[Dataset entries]
==============================
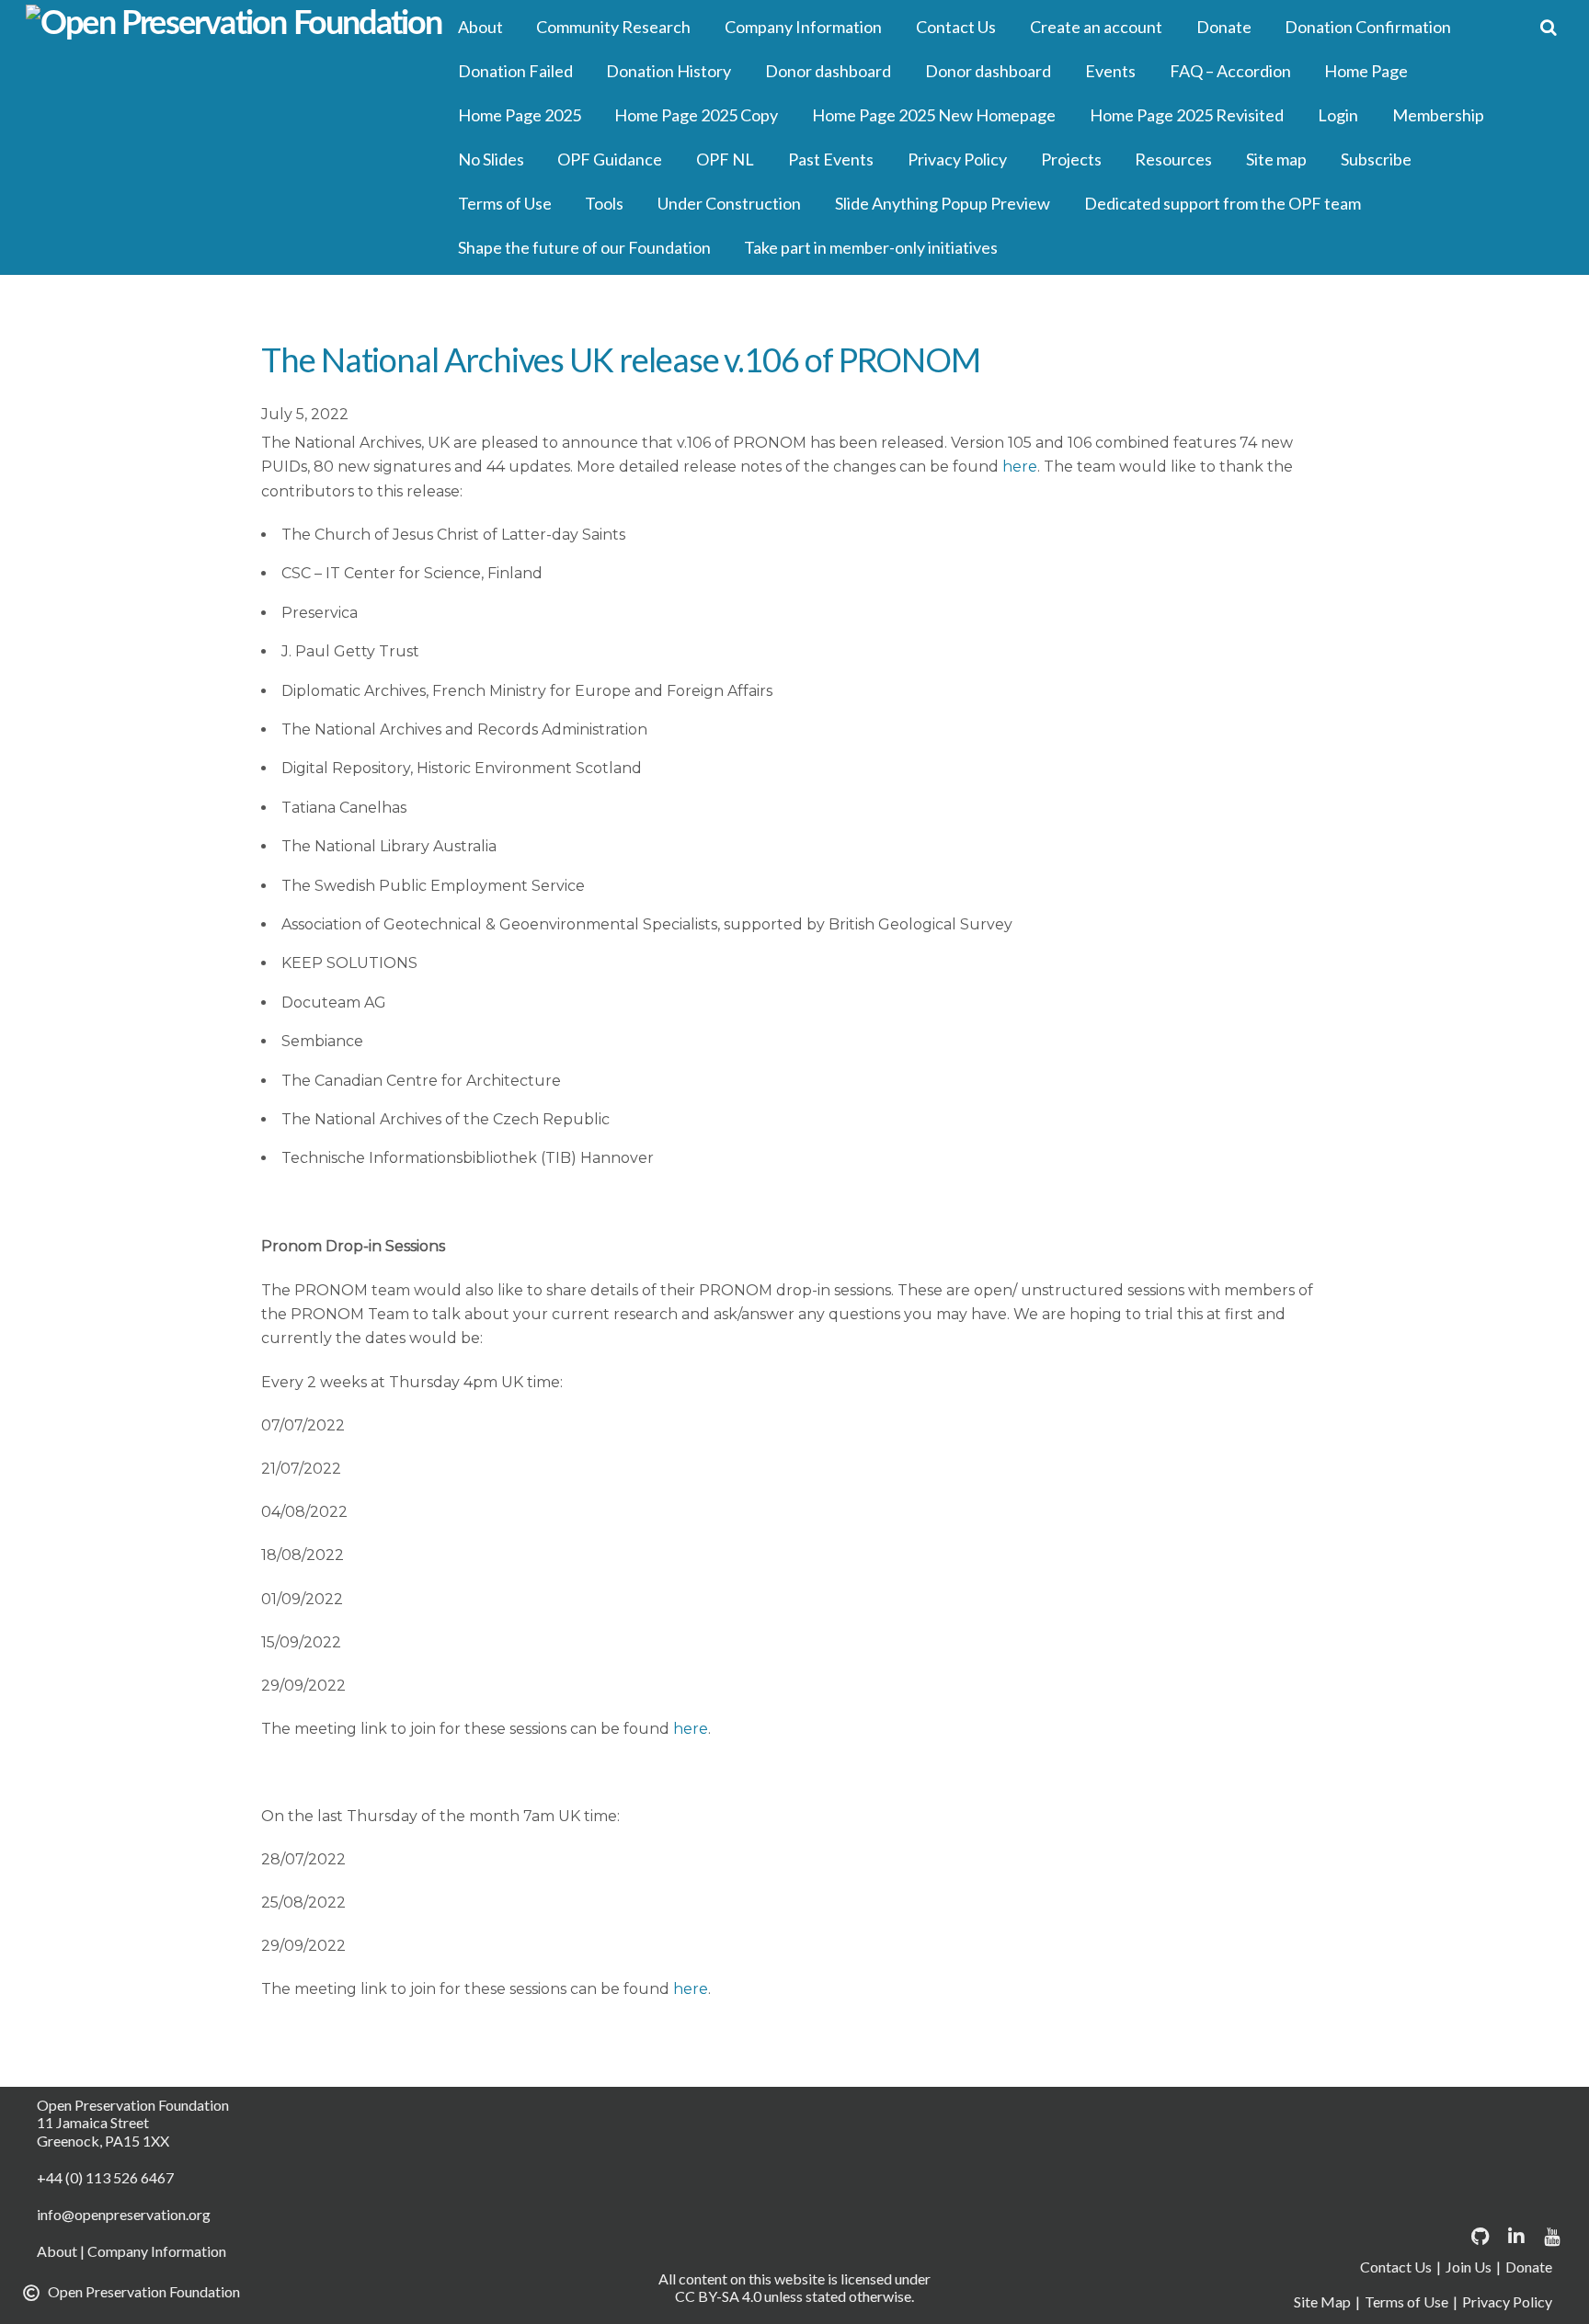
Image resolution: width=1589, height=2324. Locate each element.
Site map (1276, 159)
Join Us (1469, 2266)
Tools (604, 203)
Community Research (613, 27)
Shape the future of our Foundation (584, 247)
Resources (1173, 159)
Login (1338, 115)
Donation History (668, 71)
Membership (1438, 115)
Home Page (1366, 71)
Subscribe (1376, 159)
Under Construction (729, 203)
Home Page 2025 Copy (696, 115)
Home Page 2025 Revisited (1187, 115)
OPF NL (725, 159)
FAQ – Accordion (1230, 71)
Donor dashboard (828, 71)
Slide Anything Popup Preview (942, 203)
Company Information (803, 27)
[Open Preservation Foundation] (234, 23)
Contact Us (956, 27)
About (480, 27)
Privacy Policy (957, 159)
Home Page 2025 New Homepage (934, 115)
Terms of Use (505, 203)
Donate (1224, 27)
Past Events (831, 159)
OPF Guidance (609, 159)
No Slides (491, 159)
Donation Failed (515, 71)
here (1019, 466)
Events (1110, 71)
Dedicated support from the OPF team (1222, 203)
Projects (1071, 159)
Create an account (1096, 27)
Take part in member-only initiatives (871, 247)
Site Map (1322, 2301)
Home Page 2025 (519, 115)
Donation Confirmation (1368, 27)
==============================
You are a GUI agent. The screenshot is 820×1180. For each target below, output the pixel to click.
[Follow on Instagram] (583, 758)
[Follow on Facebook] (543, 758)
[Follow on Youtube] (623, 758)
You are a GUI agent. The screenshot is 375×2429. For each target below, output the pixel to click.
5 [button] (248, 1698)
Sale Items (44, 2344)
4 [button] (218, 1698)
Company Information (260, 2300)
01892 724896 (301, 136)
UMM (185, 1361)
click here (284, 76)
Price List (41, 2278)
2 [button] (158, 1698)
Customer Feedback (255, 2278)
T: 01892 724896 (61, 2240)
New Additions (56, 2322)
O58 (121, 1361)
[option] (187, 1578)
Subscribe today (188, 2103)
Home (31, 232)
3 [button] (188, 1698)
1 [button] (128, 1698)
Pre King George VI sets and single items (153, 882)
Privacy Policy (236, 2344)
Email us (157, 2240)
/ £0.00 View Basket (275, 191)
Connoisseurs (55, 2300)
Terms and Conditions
==============================
▶ TASK:
Determine the number of lines in the data above that contain the word "Home", and provide only that figure.

▶ RESPONSE BELOW:
6